Ангелина боялась, что та отмолчится или опять наплетет какой-нибудь невнятицы, разгадывая которую запутаешься, как муха в паутине, но нет: черные, все еще яркие и выразительные глаза графини де Лоран… или д’Армонти?.. сверкнули такой торжествующей ненавистью, что Ангелина похолодела, поняла, что сейчас ей все откроется.

Обеих била дрожь: одну – от потрясения, другую – от ледяных тисков мокрой одежды, но мадам Жизель, казалось, забыла о ноябрьской стуже, о том, что промокла насквозь: ее согревала жажда мести.

– Будь моя воля, я сожгла бы тебя живьем на глазах у твоих безумных деда с бабкою! Впрочем, надеюсь, что они и так будто на раскаленной сковородке подскакивают, вспоминая о тебе! Ведь они получили письмо о том, что ты решила сбежать с Фабьеном, ибо влюблена в него и уверена, что на твой брак с соплеменником Наполеона согласия дано не будет.

– Я не писала никакого… – пролепетала Ангелина – и осеклась.

Так вот откуда началась липкая нить лжи, опутавшая ее, как будто коконом!
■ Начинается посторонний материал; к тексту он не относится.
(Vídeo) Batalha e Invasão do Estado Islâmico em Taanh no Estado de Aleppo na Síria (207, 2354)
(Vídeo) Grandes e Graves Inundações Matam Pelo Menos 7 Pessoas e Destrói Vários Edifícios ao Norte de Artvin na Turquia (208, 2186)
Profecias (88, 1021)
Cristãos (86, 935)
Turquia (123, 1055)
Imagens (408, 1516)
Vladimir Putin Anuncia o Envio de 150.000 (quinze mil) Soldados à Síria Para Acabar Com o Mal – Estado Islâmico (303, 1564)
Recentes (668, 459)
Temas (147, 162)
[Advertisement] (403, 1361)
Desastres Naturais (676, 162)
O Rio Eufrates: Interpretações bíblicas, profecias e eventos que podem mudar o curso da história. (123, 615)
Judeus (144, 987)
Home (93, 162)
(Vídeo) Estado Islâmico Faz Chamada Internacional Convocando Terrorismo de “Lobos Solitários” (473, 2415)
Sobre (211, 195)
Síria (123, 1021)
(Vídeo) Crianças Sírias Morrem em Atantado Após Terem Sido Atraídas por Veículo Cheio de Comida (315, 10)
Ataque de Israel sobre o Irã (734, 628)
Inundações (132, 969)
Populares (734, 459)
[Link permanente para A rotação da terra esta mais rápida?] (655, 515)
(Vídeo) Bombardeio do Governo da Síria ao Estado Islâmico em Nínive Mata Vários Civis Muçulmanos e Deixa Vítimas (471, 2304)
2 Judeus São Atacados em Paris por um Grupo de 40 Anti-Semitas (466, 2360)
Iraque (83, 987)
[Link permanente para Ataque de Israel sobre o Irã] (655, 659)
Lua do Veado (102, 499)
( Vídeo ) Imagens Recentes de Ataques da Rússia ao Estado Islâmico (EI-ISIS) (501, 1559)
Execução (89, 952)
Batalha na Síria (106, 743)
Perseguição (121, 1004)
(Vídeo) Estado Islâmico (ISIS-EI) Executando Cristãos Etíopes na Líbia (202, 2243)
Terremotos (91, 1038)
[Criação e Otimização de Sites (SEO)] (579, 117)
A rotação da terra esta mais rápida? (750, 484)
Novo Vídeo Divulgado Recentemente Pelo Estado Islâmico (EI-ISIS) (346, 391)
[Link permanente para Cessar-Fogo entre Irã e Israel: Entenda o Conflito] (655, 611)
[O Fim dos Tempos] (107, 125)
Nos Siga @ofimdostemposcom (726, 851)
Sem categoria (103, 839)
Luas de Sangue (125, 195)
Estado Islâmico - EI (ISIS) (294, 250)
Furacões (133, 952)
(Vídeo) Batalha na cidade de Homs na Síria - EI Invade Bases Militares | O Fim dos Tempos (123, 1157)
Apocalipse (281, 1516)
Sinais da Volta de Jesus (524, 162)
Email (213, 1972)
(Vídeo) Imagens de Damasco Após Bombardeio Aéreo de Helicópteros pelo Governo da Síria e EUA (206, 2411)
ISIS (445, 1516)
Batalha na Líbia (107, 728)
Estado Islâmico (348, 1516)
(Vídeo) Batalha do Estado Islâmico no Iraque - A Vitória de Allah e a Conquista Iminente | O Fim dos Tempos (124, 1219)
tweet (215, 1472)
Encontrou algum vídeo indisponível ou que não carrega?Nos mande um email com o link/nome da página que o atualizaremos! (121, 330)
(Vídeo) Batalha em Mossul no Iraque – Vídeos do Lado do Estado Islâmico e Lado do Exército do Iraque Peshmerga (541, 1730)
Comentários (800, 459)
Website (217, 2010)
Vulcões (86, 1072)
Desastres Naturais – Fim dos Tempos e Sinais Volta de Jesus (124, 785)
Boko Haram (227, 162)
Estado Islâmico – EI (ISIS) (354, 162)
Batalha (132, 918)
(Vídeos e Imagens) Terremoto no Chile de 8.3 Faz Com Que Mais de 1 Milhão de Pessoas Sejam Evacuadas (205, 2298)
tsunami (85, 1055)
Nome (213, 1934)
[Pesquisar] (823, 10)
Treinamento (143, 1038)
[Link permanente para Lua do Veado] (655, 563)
При этом сама мысль о страстной любви к Фабьену показалась ей такой нелепой, что она лишь плечами пожала. И тут же заныло сердце от жалости к старому князю и княгине. Какой позор навалился на них в лихую годину войны! Сколько же они слез пролили, как настрадались! Ну ничего, скоро, скоро, совсем скоро Ангелина вернется и утешит их.

– Это придумал Фабьен, – со слезами на глазах выдохнула мадам Жизель. – Мой несчастный сын, он сгорал по тебе, он был одержим тобою, он истинно любил тебя, даже больную, даже безумную, даже ничего не соображающую, ибо ты была именно такой, когда Моршан принес тебя в наш дом.

– Мор-ша-ан… – с ненавистью прошипела Ангелина, и мадам Жизель выплюнула ехидный смешок:

– Ты и его вспомнила? И… комнату со стеклянной стеной?

– Вспомнила, – глухо проговорила Ангелина. – И вам припомню, мадам Жизель!

– Нет, – медленно покачала та растрепанной головою, и длинные черные пряди, словно змеи, засновали по ее плечам и груди. – Мое имя – графиня Гизелла д’Армонти.

– Ну хоть это правда! – кивнула Ангелина. – А сына вашего действительно звали Фабьен? Или это – тоже ложь?

Губы графини растянулись в лютой гримасе, даже клыки обнажились, словно у волчицы, готовой перервать жертве горло.

– Его звали так же, как отца: Сильвестр-Фабьен-Жозеф. Так же, как его отца! – Она сорвалась на крик. – О, это рок, это рок! Какая злая сила измыслила, чтобы мать погубила моего несчастного, обожаемого брата, а дочь – его сына? О небо, почему даешь надо мною такую власть этому проклятому роду?

Отчаяние графини д’Армонти было столь велико, что казалось наигранным.

– Ага! – радостно воскликнула Ангелина. – Я так и знала, что вы и сейчас лжете! Значит, Фабьен – вовсе не сын ваш, а племянник!